Activity ::
Filter the records below, keeping only lines with the string "header".

Dataset records ::
****************
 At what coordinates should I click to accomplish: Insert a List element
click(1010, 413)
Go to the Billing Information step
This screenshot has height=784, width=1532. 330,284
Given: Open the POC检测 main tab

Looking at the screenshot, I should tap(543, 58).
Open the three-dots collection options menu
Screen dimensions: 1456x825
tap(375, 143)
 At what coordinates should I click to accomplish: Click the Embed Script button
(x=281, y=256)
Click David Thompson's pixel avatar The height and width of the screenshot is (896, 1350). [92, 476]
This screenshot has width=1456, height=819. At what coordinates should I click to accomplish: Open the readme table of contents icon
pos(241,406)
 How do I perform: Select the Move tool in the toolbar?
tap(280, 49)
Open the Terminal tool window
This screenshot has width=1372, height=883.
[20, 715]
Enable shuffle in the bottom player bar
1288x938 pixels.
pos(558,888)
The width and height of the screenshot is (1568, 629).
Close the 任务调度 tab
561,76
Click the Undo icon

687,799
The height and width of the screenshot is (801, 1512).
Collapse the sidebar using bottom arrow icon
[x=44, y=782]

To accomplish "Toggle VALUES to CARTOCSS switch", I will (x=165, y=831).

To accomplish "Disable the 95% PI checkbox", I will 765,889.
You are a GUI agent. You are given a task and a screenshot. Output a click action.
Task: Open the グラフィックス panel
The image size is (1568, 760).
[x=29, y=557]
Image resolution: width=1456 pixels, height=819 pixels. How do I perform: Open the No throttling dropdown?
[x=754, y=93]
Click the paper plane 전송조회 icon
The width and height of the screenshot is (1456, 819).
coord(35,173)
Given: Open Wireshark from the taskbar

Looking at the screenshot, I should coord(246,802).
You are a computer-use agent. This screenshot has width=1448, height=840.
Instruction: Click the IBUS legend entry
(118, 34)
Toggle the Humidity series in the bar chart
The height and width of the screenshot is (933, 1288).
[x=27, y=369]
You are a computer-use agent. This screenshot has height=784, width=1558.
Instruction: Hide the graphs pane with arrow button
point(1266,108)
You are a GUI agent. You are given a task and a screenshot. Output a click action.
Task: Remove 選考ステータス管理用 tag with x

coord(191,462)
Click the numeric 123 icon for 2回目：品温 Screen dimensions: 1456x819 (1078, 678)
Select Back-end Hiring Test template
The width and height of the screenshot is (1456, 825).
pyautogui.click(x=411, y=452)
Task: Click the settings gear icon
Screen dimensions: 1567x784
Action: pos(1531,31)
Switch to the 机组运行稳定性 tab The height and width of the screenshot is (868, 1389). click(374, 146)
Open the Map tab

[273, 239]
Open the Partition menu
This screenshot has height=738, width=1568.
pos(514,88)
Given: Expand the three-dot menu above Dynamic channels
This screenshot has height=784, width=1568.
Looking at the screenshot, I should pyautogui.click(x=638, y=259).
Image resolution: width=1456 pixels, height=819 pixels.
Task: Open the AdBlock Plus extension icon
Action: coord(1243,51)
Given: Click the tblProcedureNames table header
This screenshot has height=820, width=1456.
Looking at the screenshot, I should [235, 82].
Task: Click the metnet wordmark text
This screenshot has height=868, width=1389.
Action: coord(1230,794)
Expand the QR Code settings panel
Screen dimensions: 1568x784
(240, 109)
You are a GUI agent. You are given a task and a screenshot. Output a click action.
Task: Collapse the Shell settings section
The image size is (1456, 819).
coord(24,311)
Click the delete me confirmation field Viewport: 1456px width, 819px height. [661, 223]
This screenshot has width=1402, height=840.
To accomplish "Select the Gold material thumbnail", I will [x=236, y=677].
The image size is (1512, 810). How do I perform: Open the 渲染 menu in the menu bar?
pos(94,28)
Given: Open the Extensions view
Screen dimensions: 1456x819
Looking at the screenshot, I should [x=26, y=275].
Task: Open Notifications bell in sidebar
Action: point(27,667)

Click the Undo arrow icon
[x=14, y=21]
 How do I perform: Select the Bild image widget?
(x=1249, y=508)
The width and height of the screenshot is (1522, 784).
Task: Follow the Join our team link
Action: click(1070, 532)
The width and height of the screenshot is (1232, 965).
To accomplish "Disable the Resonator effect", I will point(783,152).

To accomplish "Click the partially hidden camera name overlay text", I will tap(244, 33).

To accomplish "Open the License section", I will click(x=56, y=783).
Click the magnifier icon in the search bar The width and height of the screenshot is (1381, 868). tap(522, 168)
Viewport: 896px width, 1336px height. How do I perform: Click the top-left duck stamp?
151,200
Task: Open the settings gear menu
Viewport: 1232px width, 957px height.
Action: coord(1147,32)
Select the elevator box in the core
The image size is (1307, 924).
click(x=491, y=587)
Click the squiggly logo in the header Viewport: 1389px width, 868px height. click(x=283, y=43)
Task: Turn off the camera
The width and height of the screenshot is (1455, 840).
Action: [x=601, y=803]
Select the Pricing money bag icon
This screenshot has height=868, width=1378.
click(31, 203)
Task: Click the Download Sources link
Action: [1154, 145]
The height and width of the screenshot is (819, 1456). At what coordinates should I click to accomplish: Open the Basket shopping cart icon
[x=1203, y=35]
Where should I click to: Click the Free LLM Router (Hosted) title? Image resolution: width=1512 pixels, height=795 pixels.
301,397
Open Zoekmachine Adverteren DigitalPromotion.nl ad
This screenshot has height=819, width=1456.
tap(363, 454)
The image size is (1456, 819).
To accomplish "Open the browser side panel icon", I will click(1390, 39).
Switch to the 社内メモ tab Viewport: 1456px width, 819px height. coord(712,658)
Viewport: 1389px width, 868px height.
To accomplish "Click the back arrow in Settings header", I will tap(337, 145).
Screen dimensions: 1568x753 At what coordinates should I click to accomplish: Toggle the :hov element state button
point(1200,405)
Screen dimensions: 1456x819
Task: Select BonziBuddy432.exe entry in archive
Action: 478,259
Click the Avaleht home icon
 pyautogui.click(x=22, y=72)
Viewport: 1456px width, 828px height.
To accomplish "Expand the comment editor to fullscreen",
****************
Expected output ::
Given: Click the tblProcedureNames table header
Click the squiggly logo in the header Viewport: 1389px width, 868px height. click(x=283, y=43)
To accomplish "Click the back arrow in Settings header", I will tap(337, 145).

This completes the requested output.